• [Saved entries]:
--------------------------------------------------
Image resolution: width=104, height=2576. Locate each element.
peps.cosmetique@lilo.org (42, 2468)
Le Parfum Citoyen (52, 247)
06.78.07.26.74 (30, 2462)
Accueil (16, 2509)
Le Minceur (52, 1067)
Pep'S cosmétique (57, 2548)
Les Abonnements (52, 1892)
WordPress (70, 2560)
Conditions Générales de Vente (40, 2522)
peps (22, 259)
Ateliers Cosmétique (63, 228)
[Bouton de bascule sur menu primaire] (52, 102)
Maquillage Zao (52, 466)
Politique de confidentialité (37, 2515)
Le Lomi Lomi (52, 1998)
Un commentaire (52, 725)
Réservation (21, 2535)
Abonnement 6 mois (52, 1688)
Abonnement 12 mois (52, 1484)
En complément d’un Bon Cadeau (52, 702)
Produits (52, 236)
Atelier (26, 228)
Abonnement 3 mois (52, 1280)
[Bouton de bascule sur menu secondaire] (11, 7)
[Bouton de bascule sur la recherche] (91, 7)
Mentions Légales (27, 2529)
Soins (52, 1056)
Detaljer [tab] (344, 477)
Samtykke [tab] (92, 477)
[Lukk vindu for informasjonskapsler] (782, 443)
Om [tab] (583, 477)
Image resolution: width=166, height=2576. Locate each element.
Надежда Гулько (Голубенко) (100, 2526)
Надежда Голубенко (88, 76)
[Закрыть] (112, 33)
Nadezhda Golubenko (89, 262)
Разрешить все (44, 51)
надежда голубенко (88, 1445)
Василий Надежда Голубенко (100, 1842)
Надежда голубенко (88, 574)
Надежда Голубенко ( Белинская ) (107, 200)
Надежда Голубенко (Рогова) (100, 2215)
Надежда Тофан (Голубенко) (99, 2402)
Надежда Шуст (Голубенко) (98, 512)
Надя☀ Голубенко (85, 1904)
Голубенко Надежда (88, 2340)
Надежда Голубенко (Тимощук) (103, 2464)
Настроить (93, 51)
--------------------------------------------------
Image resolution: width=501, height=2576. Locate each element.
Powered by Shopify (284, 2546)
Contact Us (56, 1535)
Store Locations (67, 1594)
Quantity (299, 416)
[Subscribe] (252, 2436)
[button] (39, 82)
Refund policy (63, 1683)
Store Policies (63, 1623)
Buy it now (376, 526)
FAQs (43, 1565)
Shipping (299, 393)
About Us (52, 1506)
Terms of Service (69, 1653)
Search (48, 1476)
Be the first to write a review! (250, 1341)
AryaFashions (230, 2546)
--------------------------------------------------
• [Aim of the exercise]: Scan the records above for the lines holding "Le Minceur (52, 1067)" and "Настроить (93, 51)". Transcribe those two and every line between them word for word, and no others.

• [Response to the task]:
Le Minceur (52, 1067)
Pep'S cosmétique (57, 2548)
Les Abonnements (52, 1892)
WordPress (70, 2560)
Conditions Générales de Vente (40, 2522)
peps (22, 259)
Ateliers Cosmétique (63, 228)
[Bouton de bascule sur menu primaire] (52, 102)
Maquillage Zao (52, 466)
Politique de confidentialité (37, 2515)
Le Lomi Lomi (52, 1998)
Un commentaire (52, 725)
Réservation (21, 2535)
Abonnement 6 mois (52, 1688)
Abonnement 12 mois (52, 1484)
En complément d’un Bon Cadeau (52, 702)
Produits (52, 236)
Atelier (26, 228)
Abonnement 3 mois (52, 1280)
[Bouton de bascule sur menu secondaire] (11, 7)
[Bouton de bascule sur la recherche] (91, 7)
Mentions Légales (27, 2529)
Soins (52, 1056)
Detaljer [tab] (344, 477)
Samtykke [tab] (92, 477)
[Lukk vindu for informasjonskapsler] (782, 443)
Om [tab] (583, 477)
Image resolution: width=166, height=2576. Locate each element.
Надежда Гулько (Голубенко) (100, 2526)
Надежда Голубенко (88, 76)
[Закрыть] (112, 33)
Nadezhda Golubenko (89, 262)
Разрешить все (44, 51)
надежда голубенко (88, 1445)
Василий Надежда Голубенко (100, 1842)
Надежда голубенко (88, 574)
Надежда Голубенко ( Белинская ) (107, 200)
Надежда Голубенко (Рогова) (100, 2215)
Надежда Тофан (Голубенко) (99, 2402)
Надежда Шуст (Голубенко) (98, 512)
Надя☀ Голубенко (85, 1904)
Голубенко Надежда (88, 2340)
Надежда Голубенко (Тимощук) (103, 2464)
Настроить (93, 51)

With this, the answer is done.